GSA lost 40% of its workforce since October 2024 and is now running an AI platform to automate a million hours of work. That gap between the 82% adoption headline and the agencies filling it is the real story.

The General Services Administration has lost nearly 40% of its total workforce since October 2024. Its response: launch an AI platform and challenge its remaining staff to automate a million hours of work. That is not a digital transformation. That is triage.
When I queried Agent Kyle, Kyle, Texas's 311 customer service agent and one of the first deployed government AI systems, I got a clean handoff for pothole complaints and streetlight outages. The routing worked. What it could not tell me was who reviews the cases it routes incorrectly, or what the escalation path looks like when the system fails. That gap is the actual story of government AI adoption right now.
A Salesforce-commissioned IDC study making the rounds this week says 82% of government organizations have adopted AI agents, a number several outlets have run without scrutiny. The survey polled 118 self-reporting government decision-makers in March 2026 and counts any pilot as adoption. KPMG's Q3 2025 pulse survey, using a more conservative deployed-systems threshold, shows 54% of private sector organizations have integrated AI agents into operations. The methodologies are different. The comparison is also not the story.
The SSA's public AI inventory CSV is more revealing than the survey. It lists classical machine learning tools for disability benefits adjudication alongside a structured pipeline of pilot programs. The GSA launched USAi in August 2025, the government's first shared platform for AI experimentation, and is now running a million-hours challenge to automate 400,000 hours of administrative work. Michael Lynch, a former SpaceX executive who became GSA Deputy Administrator, is running it. This is not a career civil servant managing a technology modernization project. It is someone from the private sector running an automation campaign inside a workforce already cut by two-fifths.

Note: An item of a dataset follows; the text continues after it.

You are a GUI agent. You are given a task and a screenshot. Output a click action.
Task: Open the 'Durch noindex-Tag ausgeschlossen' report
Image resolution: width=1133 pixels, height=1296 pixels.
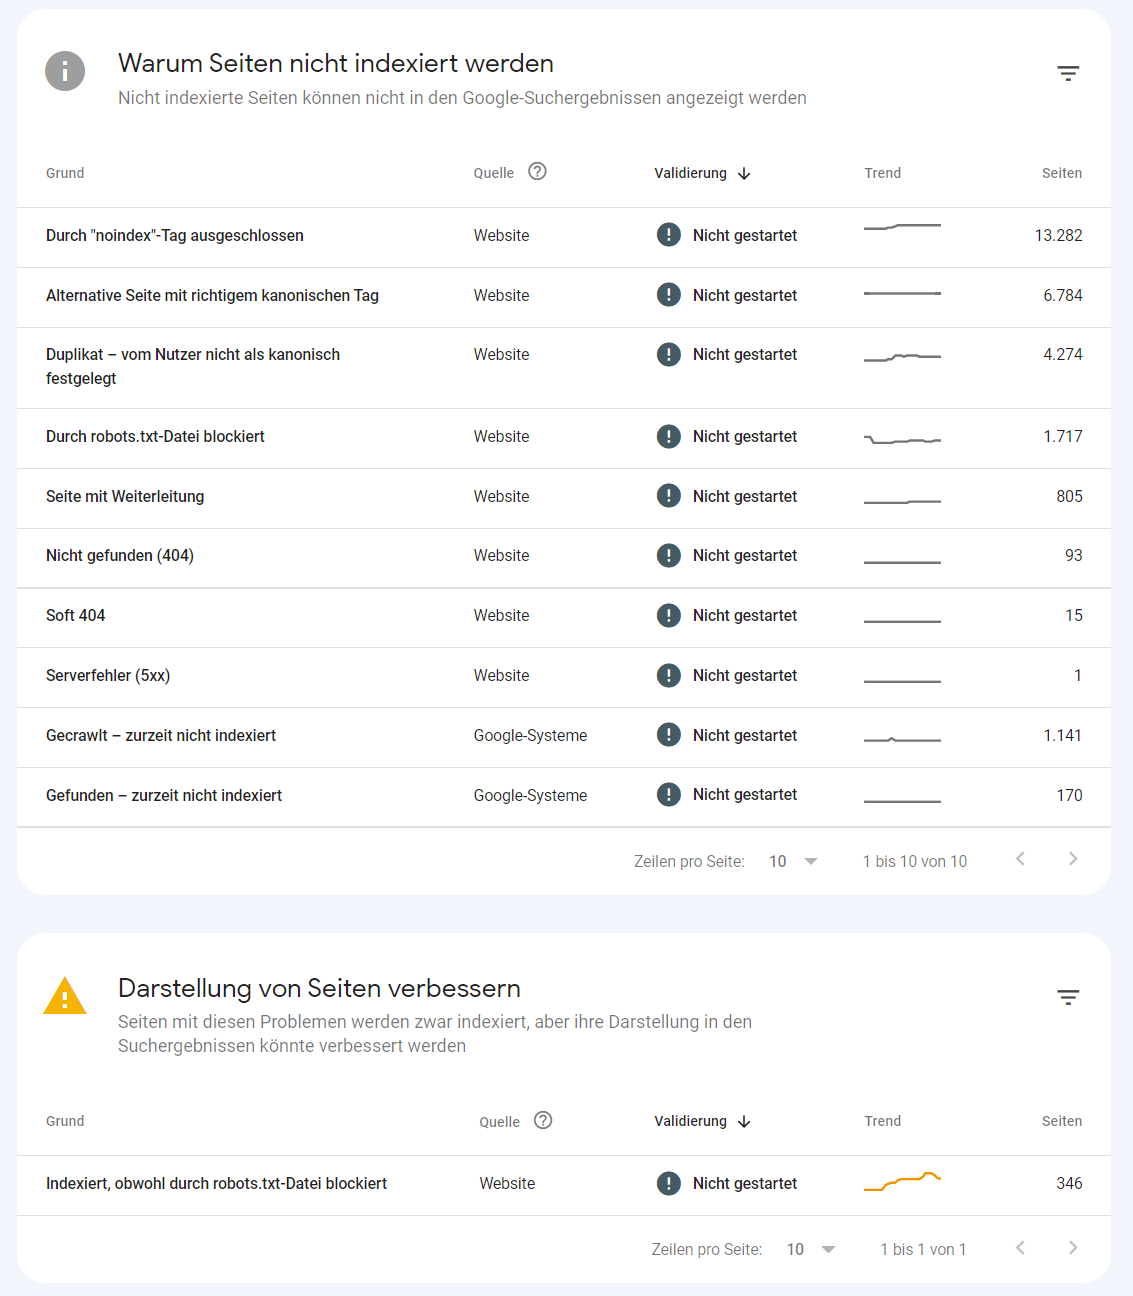point(174,235)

The accountability question that follows government AI becomes more acute here. DOGE-era workforce cuts eliminated not just the people but the residual capacity to notice when the system makes a bad call. Who catches the error? The IDC survey does not ask this. Neither does the 85% productivity claim, which represents government leaders estimating AI saves their workers up to 45% of their time per week, self-reported and unverified. KPMG's data shows 65% of leaders across sectors report difficulty scaling AI use cases to deliver measurable return. The government survey did not ask about scale failure.
None of this means the government AI story is vapor. The SSA inventory is real. USAi is real infrastructure. Agent Kyle routes real complaints to real departments, and it works for the use cases it was built for. When the EPA and IRS announce plans to rebuild capacity through automation after deep staffing cuts, those are real deployments, not press releases.

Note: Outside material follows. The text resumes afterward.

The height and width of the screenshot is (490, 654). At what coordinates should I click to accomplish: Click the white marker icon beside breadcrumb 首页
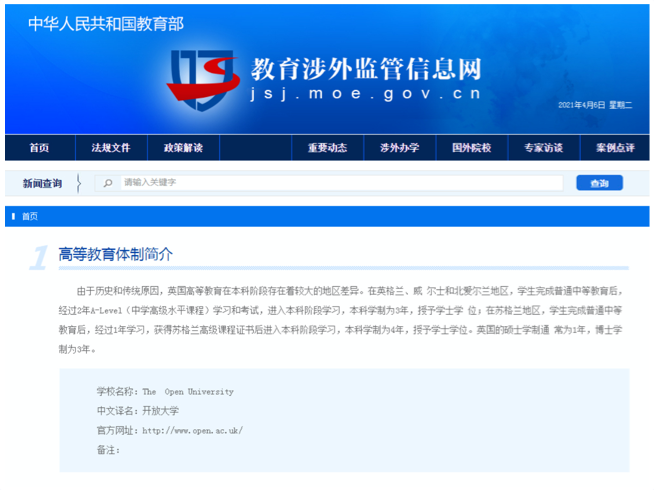tap(13, 216)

But real and ready-for-oversight are different things. The 82% adoption headline says government is ahead. The 40% workforce reduction says government is running a different experiment: one where the humans who would normally catch AI errors have already been let go. The number to watch is not the survey stat. It is whether the agencies that cut deepest are the same ones now betting hardest on automation to fill the gap.